- _Supplied records_

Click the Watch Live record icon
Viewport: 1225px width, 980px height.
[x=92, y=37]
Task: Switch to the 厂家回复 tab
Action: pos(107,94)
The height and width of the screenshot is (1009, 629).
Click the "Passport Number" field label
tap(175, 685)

--

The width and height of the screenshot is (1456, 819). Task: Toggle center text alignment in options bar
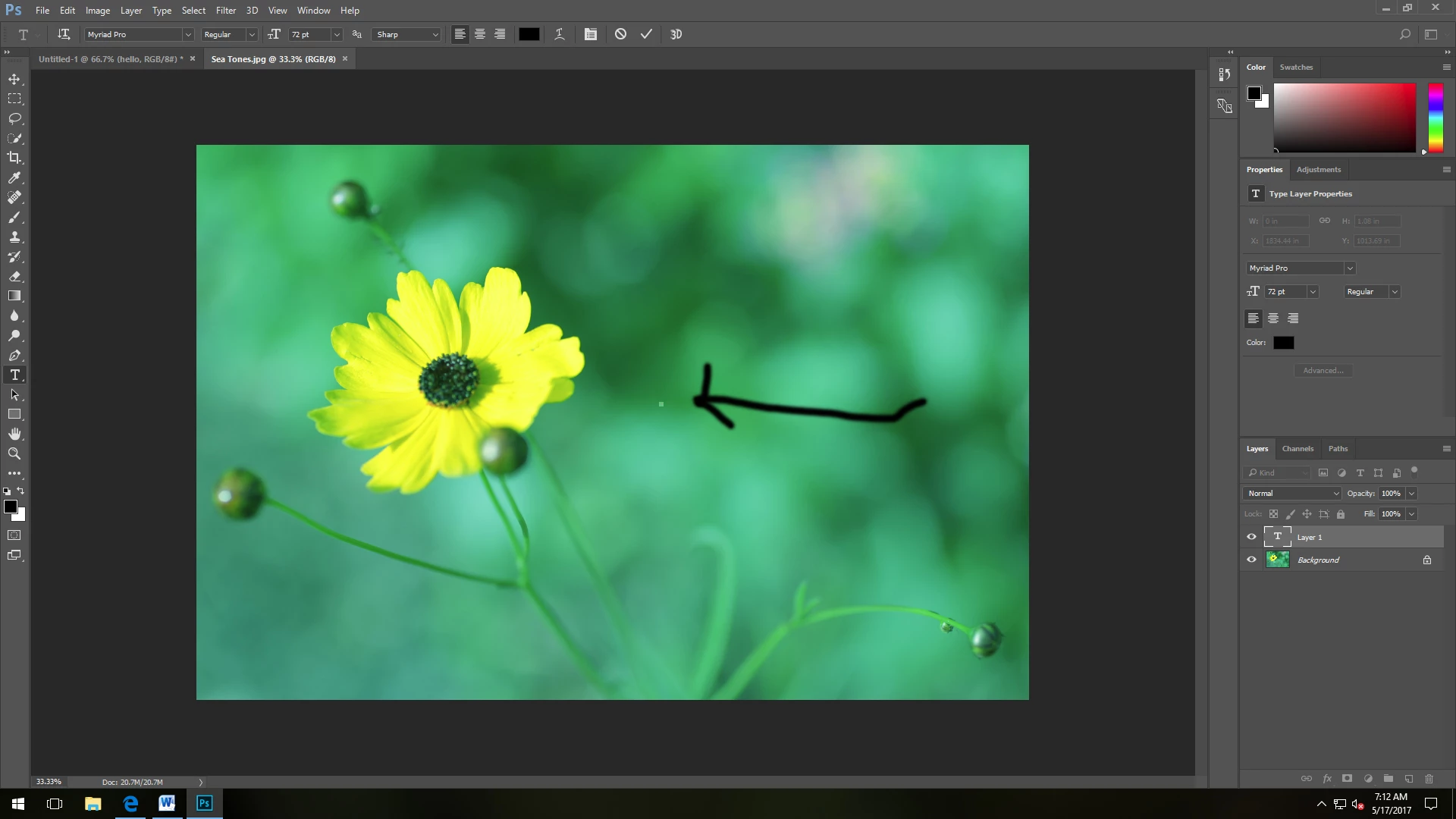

---

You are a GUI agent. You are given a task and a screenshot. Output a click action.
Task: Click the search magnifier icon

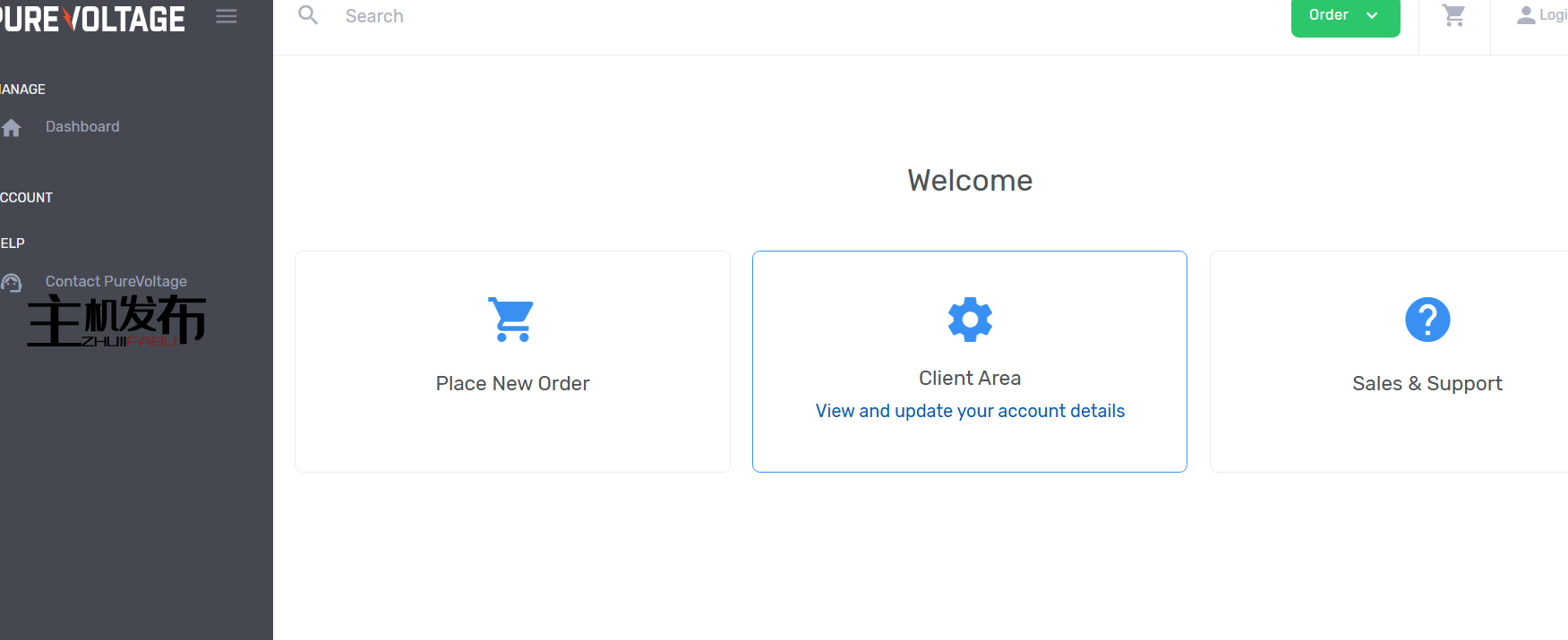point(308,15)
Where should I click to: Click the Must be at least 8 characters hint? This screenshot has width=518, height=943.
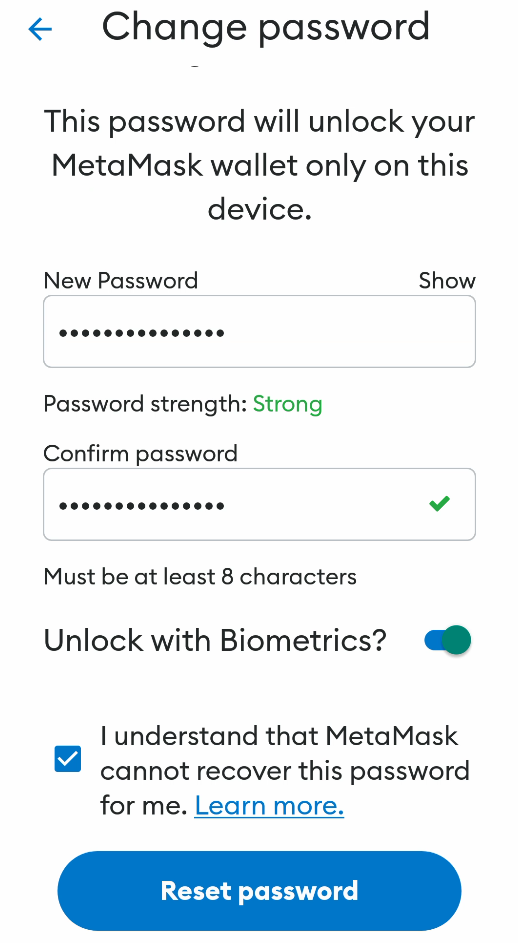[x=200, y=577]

- _Set problem_
Copy out the part that opens with the line containing "Click the Watch Live record icon" and closes with the line containing "tap(175, 685)", putting "License Number" in place of "Passport Number" and leaving everything else unchanged.

- _Correct result_
Click the Watch Live record icon
Viewport: 1225px width, 980px height.
[x=92, y=37]
Task: Switch to the 厂家回复 tab
Action: pos(107,94)
The height and width of the screenshot is (1009, 629).
Click the "License Number" field label
tap(175, 685)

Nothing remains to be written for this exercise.